Published 08/26/2015, 03:24 AM
Updated 08/26/2015, 03:24 AM
© Reuters.  Copper tumbles towards 6-year lows as China economy fears linger

Investing.com - Copper prices resumed their decline towards their lowest level in more than six years on Wednesday, as investors looked past China's latest easing move amid ongoing concerns over the deteriorating outlook for the Asian nation's economy.

Copper for September delivery on the Comex division of the New York Mercantile Exchange dropped 3.3 cents, or 1.41%, to trade at $2.281 a pound during morning hours in London. Copper prices tumbled to $2.209 on Monday, a level not seen since July 2009.

The People's Bank of China cut interest rates by 25 basis points to 4.6% on Tuesday, as Beijing stepped up efforts to boost economic growth and halt a stock market rout. The central bank also cut the reserve requirement ratio for large lenders by 0.5% to 18.0%.

However, Chinese equities struggled on Wednesday, as worries about whether China’s central bank had done enough to spur its slowing economy remained on investors' minds.

The Shanghai Composite closed down 1.3%, after turning sharply lower in the final ten minutes of trade, reflecting investors' views that much more support was needed from the government and the central bank.

PROBLEM A:
Summarize the copper article in two sentences.

Element lookup records
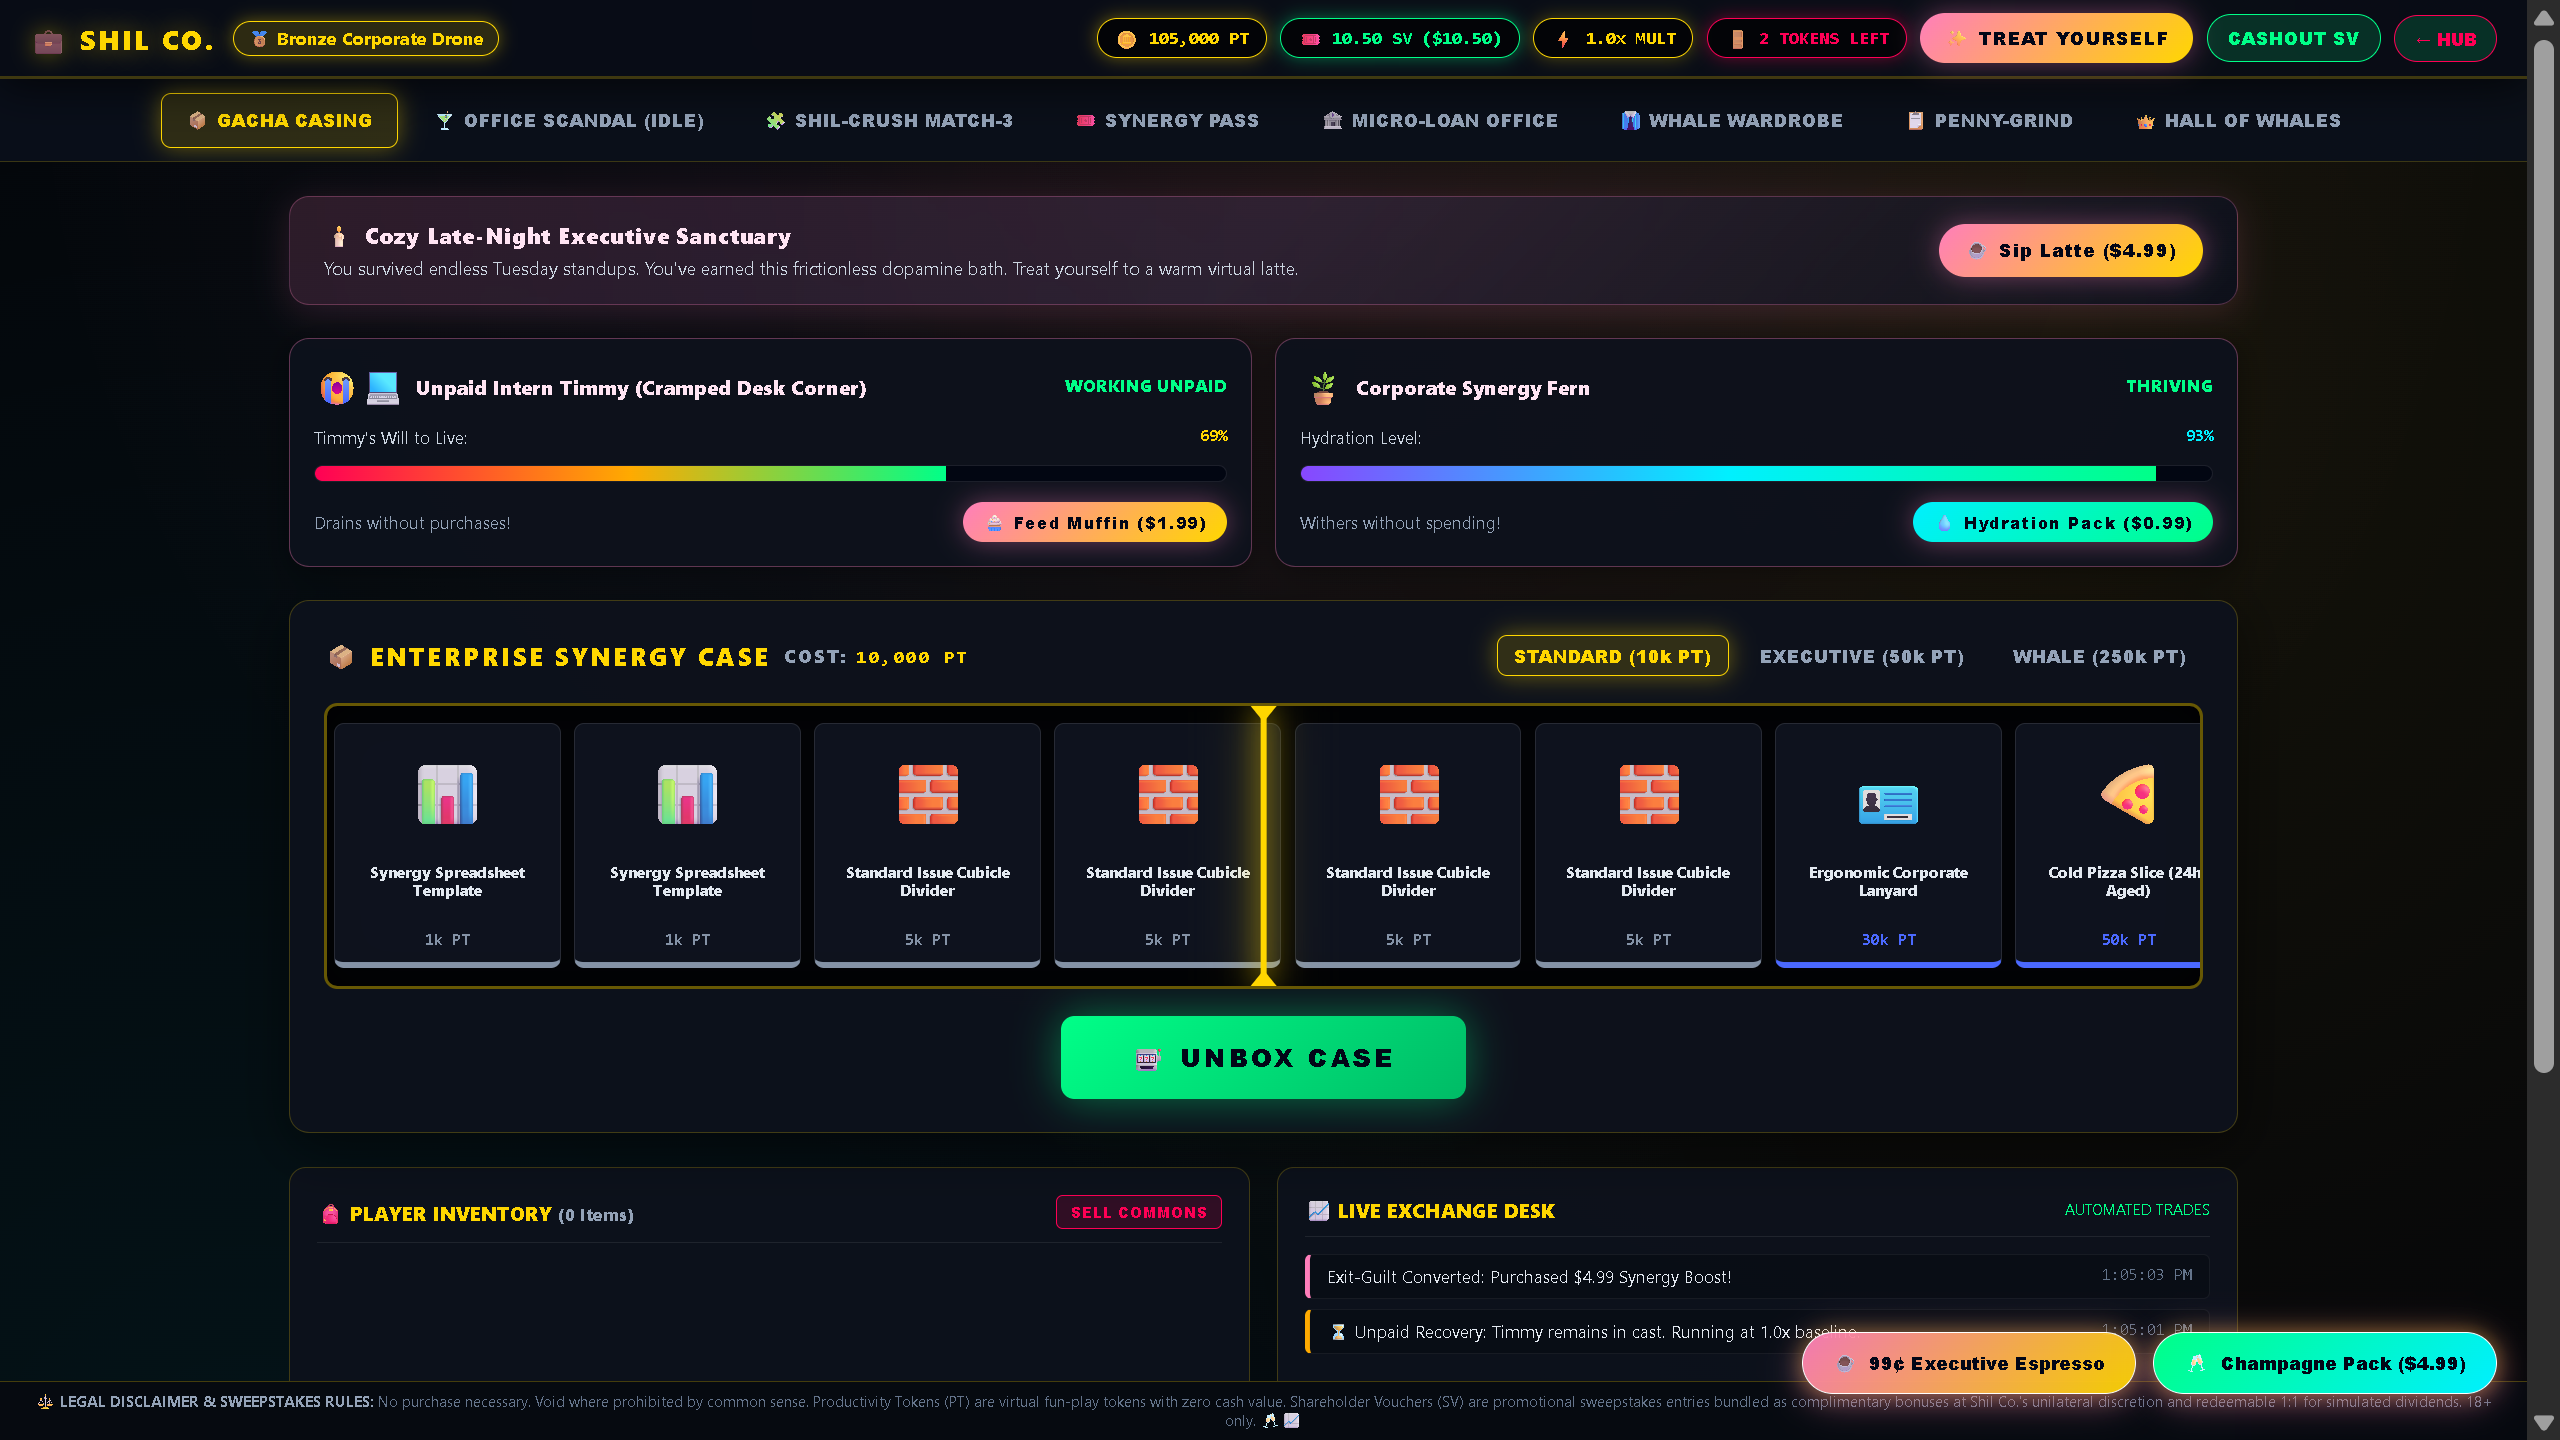
Task: Click the Cold Pizza Slice item icon
Action: pyautogui.click(x=2128, y=795)
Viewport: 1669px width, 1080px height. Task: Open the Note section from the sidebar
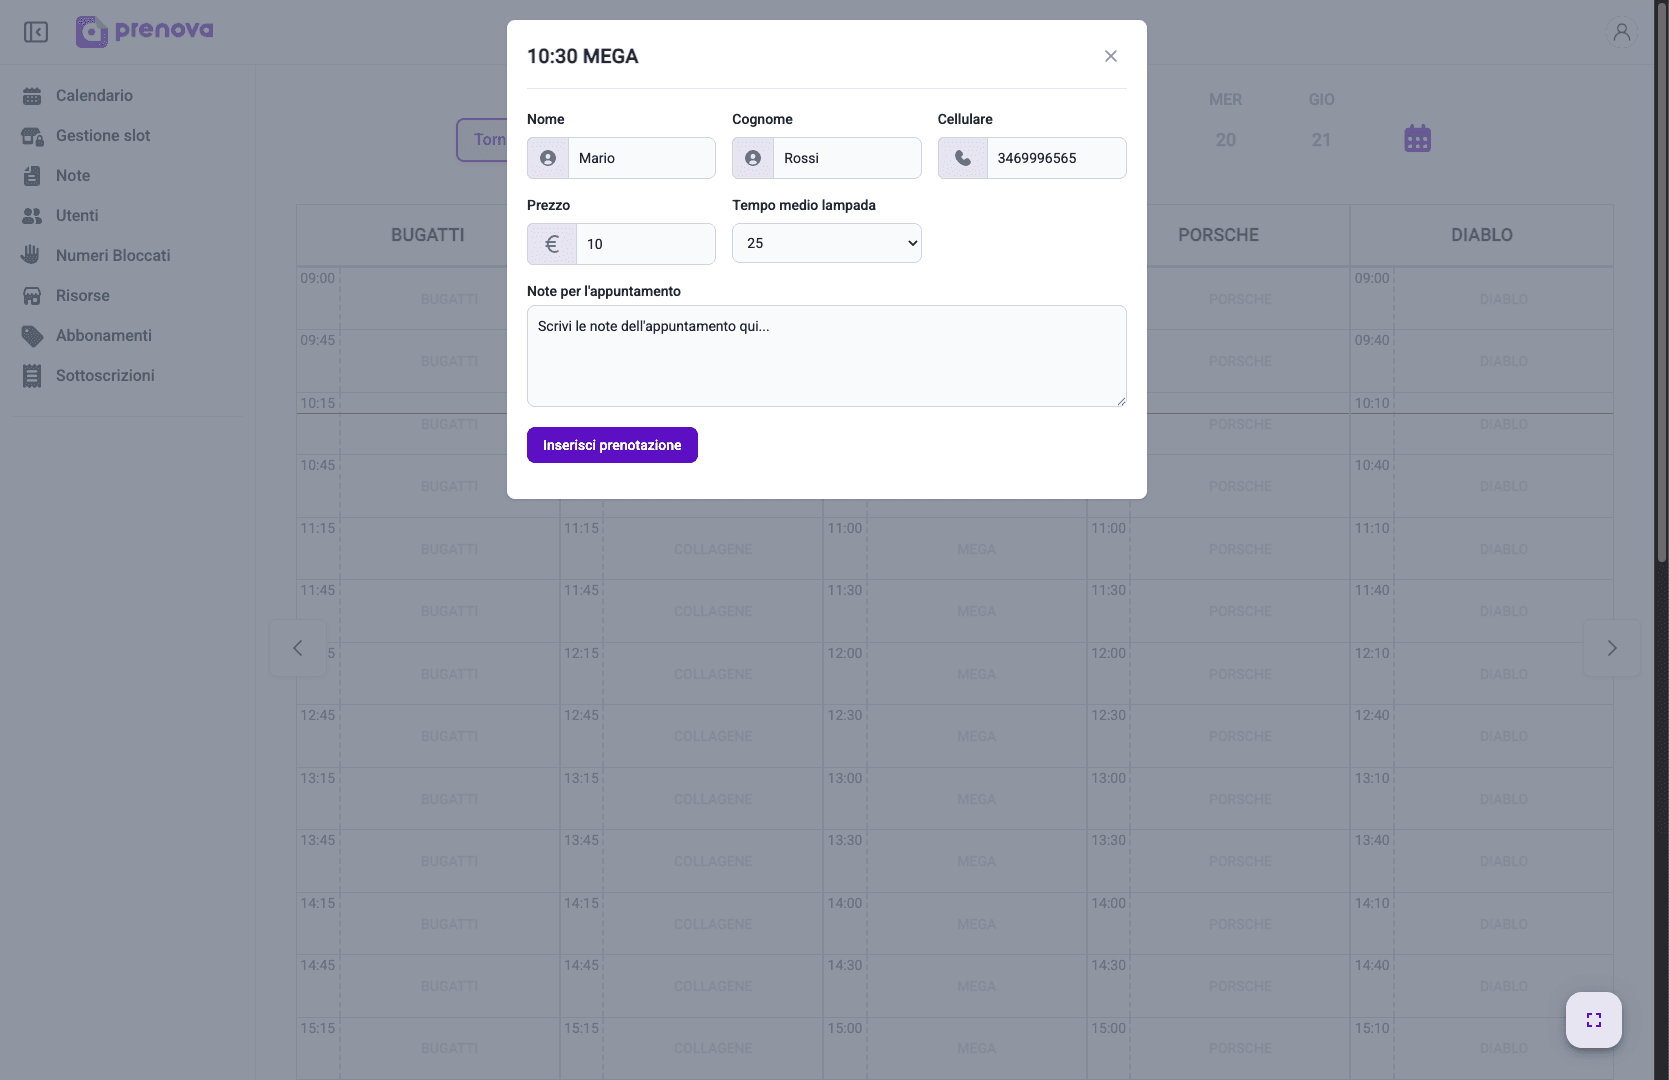75,175
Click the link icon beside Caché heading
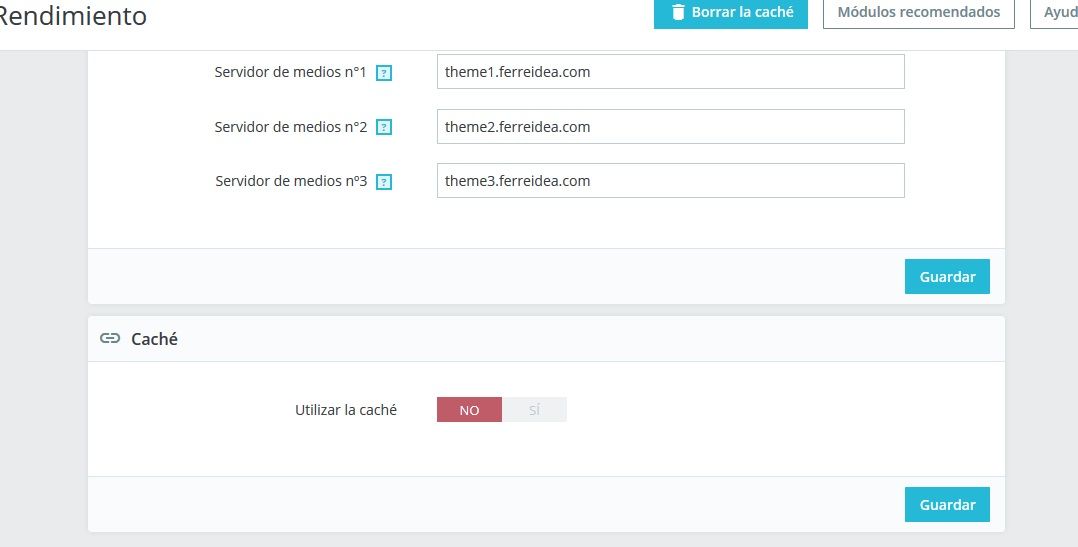Image resolution: width=1078 pixels, height=547 pixels. [x=110, y=338]
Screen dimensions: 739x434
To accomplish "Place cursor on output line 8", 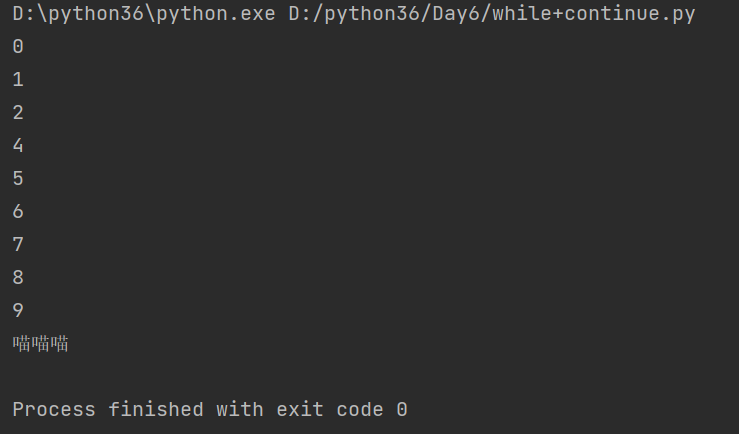I will [x=18, y=278].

PROBLEM B:
Recast the records from the line with "Viewport: 1669px width, 1080px" to the line with "Image resolution: width=1078" as a JSON list of strings, one string per line, skipping blank lines and omitting the pictures.

PROBLEM SOLUTION A:
On Wednesday, copper prices resumed their decline toward their lowest level in more than six years as investors looked past China's latest easing move amid ongoing concerns over the country's economic outlook. The People's Bank of China cut interest rates and the reserve requirement ratio for large lenders on Tuesday, but Chinese equities still struggled, with the Shanghai Composite closing down 1.3%.

PROBLEM SOLUTION B:
[
  "Viewport: 1669px width, 1080px height. Task: Open the Note section from the sidebar",
  "75,175",
  "Click the link icon beside Caché heading",
  "Image resolution: width=1078 pixels, height=547 pixels. [x=110, y=338]"
]